Still, my family typically consumes less fish than beef or chicken.  (We’re also not big eaters of the other favorite meat for Finns, pork.)  So it nonetheless took some adjustment to switch temporarily to life without meat.  The biggest hardship for me wasn’t so much being unable to eat the stuff, as it was figuring out what to cook in its place. 

I do most of the cooking in our house during the week, thanks to me currently being a stay-at-home Dad, and sad to say I’m no Jamie Oliver.  I can fry your basic ground beef – essential for our mainstays of pizza, macaroni casserole (makaronilaatikko), burritos, etc. – and chicken for stir-fry dishes.  I can also make a pretty mean hotdog soup, and when it comes to pea soup, I’m able to open a tin can alongside the best of them. 
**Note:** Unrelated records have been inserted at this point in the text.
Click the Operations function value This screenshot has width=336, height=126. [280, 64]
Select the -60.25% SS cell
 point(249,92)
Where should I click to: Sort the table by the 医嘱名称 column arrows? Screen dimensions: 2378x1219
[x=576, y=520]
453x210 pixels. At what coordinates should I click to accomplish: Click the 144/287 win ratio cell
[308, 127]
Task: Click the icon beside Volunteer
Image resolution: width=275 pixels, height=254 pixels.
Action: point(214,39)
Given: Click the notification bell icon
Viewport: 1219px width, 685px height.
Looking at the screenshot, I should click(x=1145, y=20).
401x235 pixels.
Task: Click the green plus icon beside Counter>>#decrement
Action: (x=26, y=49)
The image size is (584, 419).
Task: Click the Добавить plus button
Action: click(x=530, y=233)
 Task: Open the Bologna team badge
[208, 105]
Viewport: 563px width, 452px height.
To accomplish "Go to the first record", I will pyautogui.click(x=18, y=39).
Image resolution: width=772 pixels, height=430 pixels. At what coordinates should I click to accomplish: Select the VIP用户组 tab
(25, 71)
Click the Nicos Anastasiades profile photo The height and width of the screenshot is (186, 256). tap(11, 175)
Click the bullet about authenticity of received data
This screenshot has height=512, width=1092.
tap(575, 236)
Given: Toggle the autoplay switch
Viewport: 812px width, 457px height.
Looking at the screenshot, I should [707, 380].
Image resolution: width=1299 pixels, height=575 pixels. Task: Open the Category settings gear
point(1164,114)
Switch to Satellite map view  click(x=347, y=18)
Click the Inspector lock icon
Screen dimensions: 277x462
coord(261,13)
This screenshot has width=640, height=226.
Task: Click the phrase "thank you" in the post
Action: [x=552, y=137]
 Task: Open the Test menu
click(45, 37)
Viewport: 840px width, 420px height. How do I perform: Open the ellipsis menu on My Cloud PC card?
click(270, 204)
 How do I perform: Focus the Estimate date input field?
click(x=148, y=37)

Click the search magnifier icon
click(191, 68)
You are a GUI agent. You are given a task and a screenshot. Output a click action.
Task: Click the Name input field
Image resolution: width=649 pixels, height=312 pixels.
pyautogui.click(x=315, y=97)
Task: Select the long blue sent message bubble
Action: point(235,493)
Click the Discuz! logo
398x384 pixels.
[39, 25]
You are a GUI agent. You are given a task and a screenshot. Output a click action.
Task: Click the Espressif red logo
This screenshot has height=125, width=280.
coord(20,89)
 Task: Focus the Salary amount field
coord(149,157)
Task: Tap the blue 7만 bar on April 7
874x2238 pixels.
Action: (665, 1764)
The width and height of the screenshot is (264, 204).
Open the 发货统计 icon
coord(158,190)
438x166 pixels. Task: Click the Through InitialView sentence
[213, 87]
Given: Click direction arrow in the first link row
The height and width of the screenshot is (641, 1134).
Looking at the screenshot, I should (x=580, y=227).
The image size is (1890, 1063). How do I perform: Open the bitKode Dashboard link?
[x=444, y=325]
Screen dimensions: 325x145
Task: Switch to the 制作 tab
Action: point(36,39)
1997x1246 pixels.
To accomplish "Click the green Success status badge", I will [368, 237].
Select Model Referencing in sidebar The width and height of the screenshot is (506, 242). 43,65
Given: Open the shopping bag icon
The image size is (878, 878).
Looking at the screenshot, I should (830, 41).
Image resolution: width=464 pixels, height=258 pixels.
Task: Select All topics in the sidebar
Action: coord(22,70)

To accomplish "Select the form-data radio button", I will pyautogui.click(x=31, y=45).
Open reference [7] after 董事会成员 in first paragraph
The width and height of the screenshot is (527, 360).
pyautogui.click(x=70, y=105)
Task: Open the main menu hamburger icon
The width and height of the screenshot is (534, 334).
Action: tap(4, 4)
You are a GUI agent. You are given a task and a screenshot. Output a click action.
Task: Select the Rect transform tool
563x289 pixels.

With meat off the table, however, the limits of my culinary range became as painfully apparent.  I quickly found you can serve fish sticks or salmon soup only so many times during a given month.  And the obvious choice of all-veggie meals – though healthy and appetizing in theory – turned out to be challenging for this accidental chef.  My attempt at a soy and lentil concoction was tasty – well, editable – but its presentation suffered a tab from being indistinguishable from canned cat food.  Cheap canned cat food.  Word of this dish spread even to my daughter’s friends, who had to see for themselves the food so gross that only a cat would consider eating it – if only it contained meat. 

Blood pancakes with lingonberries.
Now that January is behind us, I can breathe a little easier when suppertime approaches, though we’re committed to continue reducing our meat intake and I’m determined to learn how to cook veggie dishes that are not so foul as to make a vegan backslide.  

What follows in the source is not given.